### WHAT IS BEING ASKED
Among the lines below, return each one that contains the word "label".

====

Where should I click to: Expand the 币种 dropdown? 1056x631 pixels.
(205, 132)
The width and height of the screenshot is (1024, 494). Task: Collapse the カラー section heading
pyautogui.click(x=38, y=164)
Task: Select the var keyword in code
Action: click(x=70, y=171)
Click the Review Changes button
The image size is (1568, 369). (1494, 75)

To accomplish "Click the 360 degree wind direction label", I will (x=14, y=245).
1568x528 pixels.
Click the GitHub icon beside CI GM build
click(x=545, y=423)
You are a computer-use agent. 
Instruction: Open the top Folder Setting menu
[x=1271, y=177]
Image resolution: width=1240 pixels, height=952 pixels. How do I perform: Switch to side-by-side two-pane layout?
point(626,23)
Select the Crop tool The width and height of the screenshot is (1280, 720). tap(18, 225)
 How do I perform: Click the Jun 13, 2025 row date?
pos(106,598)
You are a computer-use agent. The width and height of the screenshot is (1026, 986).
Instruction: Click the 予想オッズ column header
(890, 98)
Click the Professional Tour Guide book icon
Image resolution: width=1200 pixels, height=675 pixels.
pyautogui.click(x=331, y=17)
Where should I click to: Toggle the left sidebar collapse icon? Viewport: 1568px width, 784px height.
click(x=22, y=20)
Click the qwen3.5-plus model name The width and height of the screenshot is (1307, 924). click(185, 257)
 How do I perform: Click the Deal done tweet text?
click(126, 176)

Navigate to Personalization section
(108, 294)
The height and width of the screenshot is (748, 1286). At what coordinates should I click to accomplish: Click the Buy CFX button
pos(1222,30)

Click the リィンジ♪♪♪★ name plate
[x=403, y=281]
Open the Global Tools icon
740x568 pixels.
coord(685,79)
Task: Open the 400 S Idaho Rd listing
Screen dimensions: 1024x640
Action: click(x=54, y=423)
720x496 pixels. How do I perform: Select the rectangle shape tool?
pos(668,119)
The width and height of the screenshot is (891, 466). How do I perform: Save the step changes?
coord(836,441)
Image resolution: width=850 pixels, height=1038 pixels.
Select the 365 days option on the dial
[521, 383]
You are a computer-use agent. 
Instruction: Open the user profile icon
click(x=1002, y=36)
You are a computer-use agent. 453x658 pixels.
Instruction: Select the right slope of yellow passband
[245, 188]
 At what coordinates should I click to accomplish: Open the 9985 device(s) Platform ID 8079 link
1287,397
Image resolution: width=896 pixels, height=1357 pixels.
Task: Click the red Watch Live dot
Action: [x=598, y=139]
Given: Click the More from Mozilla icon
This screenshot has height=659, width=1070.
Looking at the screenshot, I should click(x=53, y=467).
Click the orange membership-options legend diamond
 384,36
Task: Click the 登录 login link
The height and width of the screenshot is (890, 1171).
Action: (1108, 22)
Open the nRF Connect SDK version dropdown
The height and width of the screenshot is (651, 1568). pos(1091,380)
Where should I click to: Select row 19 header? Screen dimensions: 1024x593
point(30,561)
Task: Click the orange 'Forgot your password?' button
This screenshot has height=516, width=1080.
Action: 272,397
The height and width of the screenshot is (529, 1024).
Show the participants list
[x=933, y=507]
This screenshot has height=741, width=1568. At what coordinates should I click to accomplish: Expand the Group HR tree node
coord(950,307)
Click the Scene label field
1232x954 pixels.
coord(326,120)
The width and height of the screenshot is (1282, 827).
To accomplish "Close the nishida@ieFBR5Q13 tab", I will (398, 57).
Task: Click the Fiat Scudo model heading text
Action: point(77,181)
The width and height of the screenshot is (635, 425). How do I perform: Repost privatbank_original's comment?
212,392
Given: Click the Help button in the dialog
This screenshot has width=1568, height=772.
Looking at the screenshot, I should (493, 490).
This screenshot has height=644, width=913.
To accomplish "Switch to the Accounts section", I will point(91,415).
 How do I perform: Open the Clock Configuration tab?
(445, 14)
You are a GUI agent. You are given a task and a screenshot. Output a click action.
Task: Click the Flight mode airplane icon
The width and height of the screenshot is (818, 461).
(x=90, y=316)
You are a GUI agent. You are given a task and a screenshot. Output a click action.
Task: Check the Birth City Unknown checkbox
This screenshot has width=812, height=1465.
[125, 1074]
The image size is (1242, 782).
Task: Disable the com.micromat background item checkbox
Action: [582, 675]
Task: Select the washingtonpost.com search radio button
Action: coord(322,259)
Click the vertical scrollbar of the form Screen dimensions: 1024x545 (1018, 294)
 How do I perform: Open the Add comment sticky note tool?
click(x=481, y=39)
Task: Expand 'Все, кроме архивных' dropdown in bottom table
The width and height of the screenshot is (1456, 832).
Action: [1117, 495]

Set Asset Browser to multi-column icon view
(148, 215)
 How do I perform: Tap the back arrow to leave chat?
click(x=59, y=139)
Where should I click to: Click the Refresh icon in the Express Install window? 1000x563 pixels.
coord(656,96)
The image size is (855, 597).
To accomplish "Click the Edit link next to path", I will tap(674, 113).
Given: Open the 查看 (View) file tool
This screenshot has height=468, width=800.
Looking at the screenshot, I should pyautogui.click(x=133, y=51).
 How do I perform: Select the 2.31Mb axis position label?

====

### WRITTEN REPLY
To accomplish "Click the 360 degree wind direction label", I will (x=14, y=245).
Click the Scene label field
 How do I perform: Select the 2.31Mb axis position label?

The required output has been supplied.